INSTRUCTIONS TO FOLLOW =>
Give again, exactly as written, each line of the material below starting at the line that contains "Screen dimensions: 1372x870" and ending at the line that contains "Open chart settings hexagon gear icon". Both ends count, and no other line does.

AVAILABLE DATA =>
────────

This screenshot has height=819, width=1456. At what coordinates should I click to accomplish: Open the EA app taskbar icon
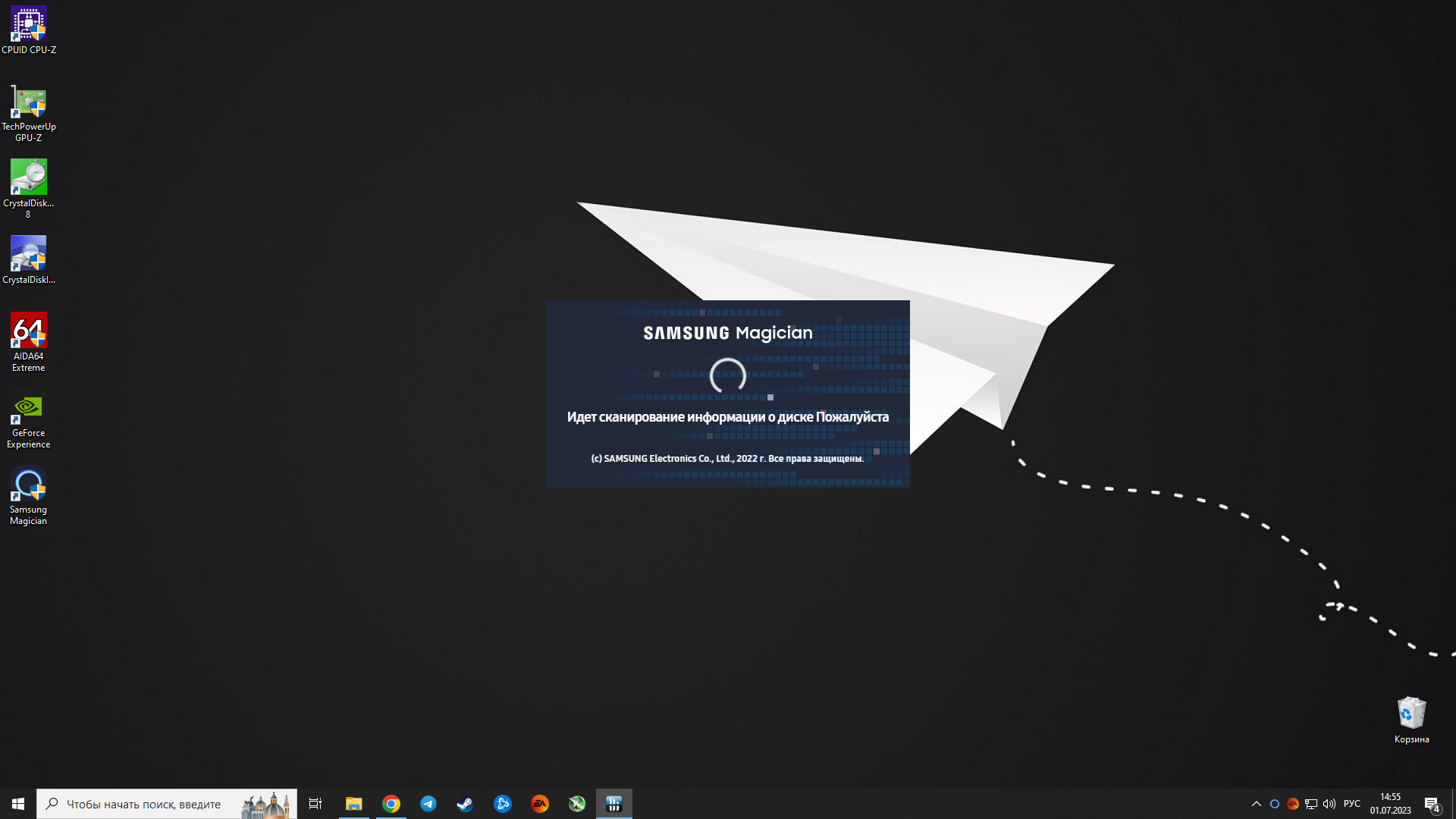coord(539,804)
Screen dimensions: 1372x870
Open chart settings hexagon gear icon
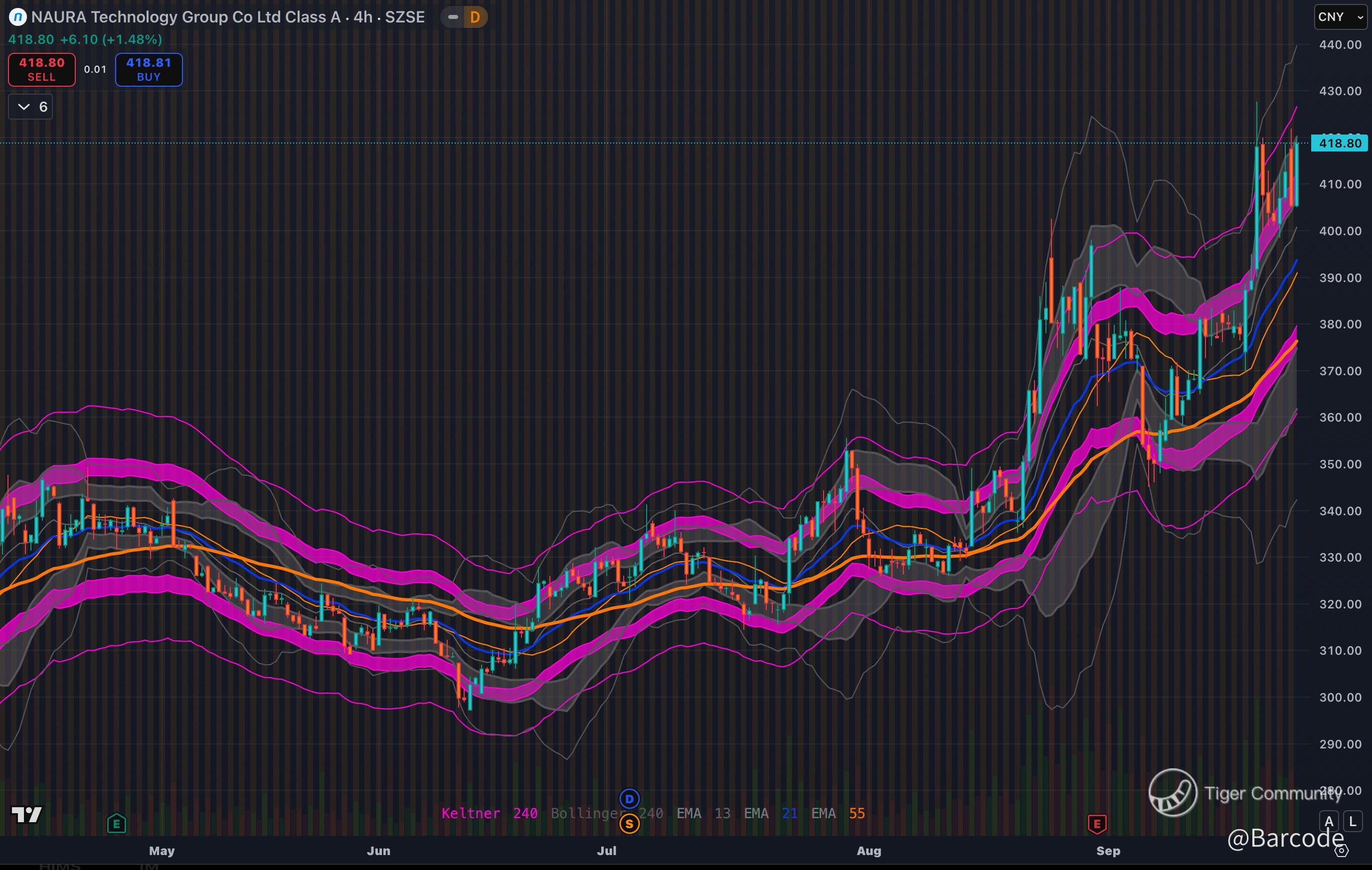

────────

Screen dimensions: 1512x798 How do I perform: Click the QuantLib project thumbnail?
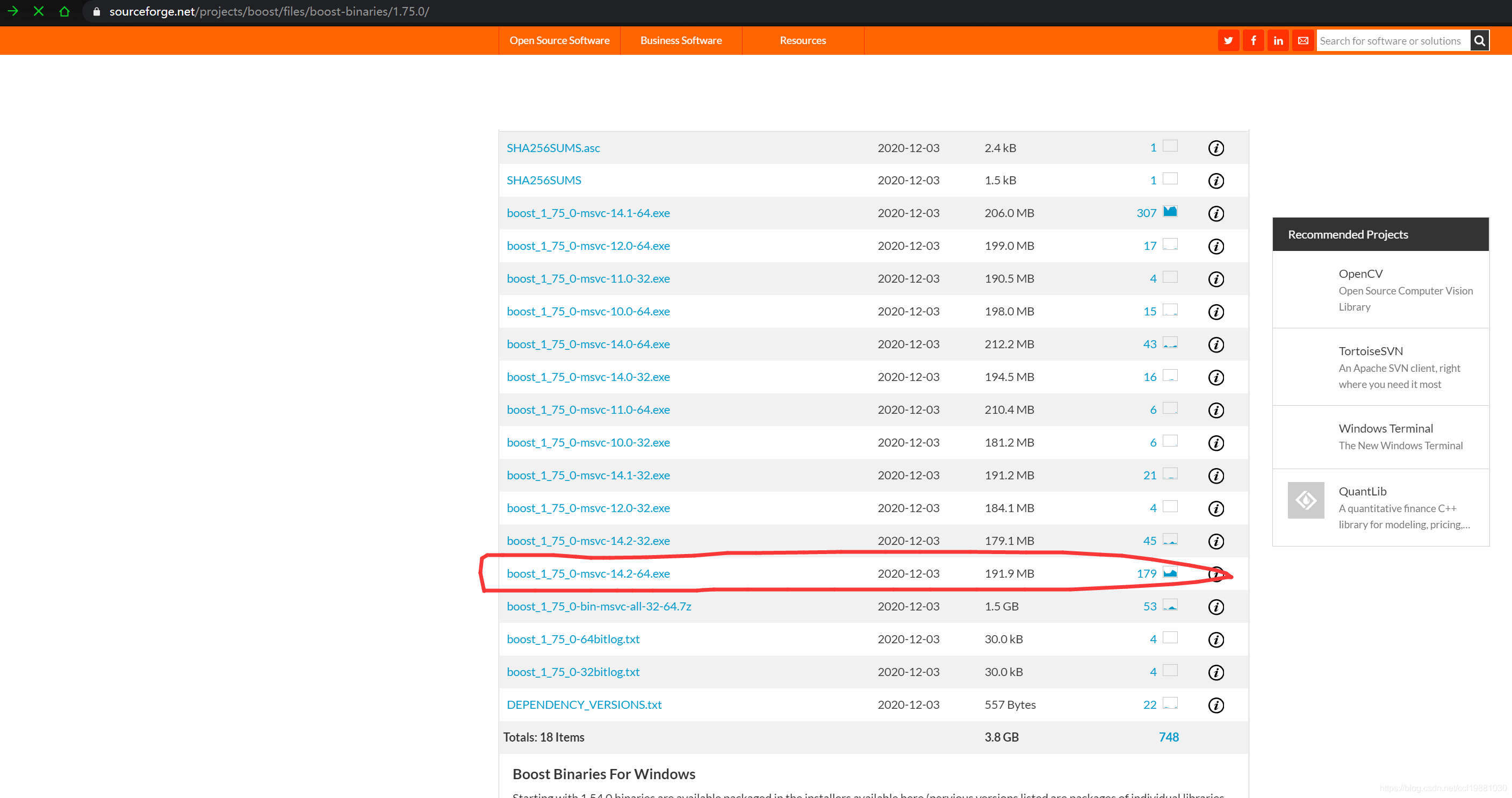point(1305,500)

────────

RESULT OF THIS TASK =>
Screen dimensions: 1372x870
Open chart settings hexagon gear icon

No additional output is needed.